*JOB*
Return each line of the records below that contains the string "height", treating uppercase and lowercase as different.

*LISTED ENTRIES*
- - - -
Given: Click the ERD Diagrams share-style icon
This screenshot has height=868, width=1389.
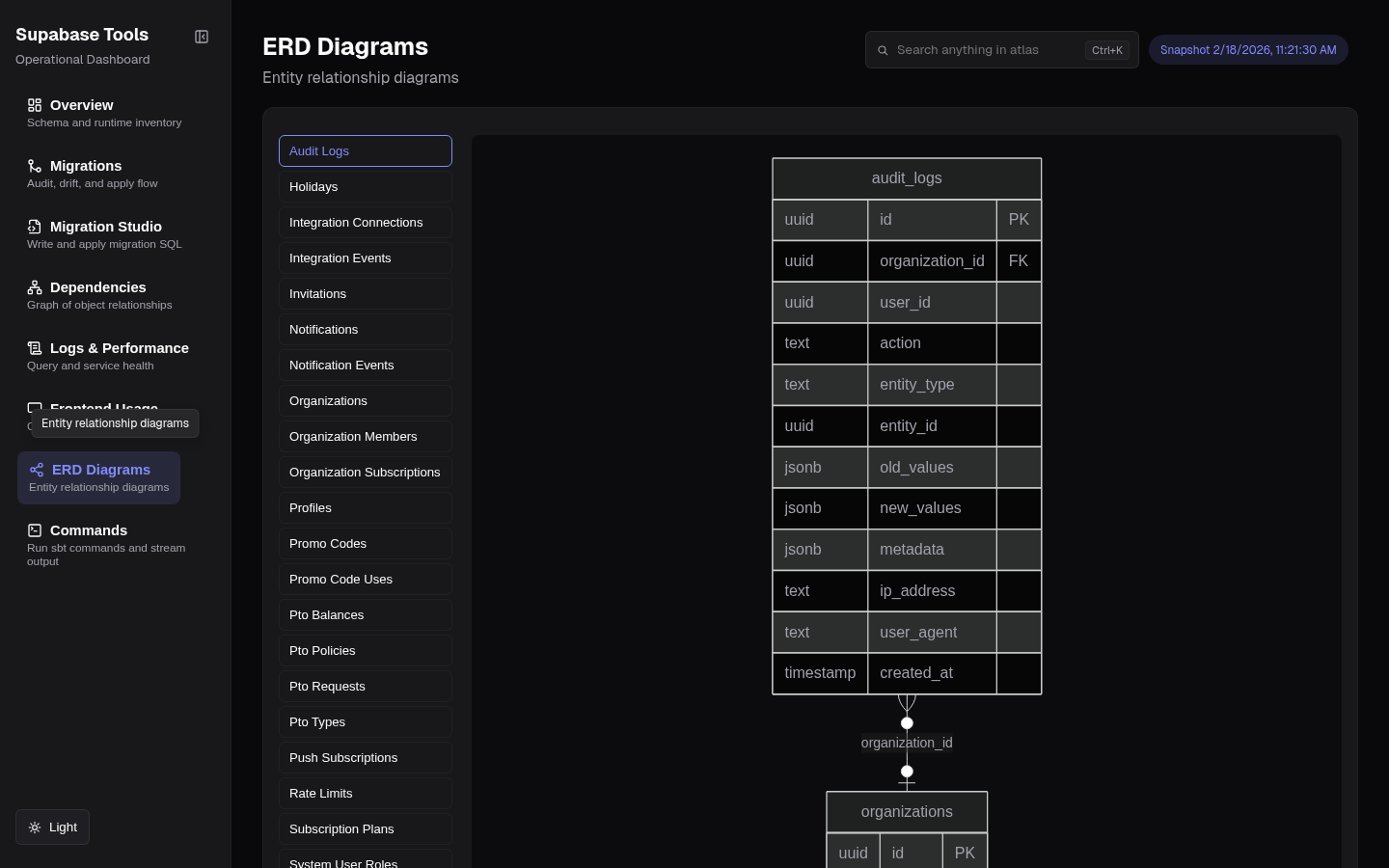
- - - -
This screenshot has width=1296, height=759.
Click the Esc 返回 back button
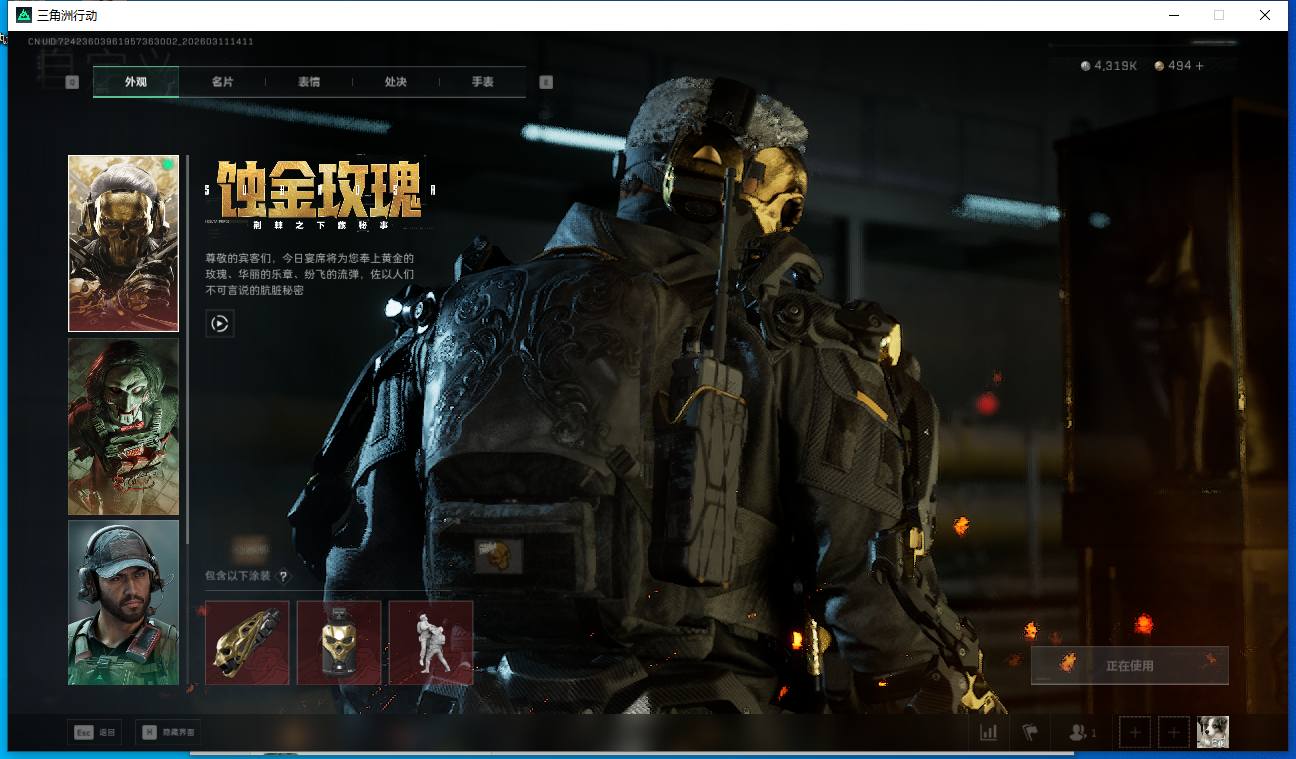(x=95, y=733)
- - - -
*SOLUTION BELOW*
This screenshot has height=868, width=1389.
This screenshot has width=1296, height=759.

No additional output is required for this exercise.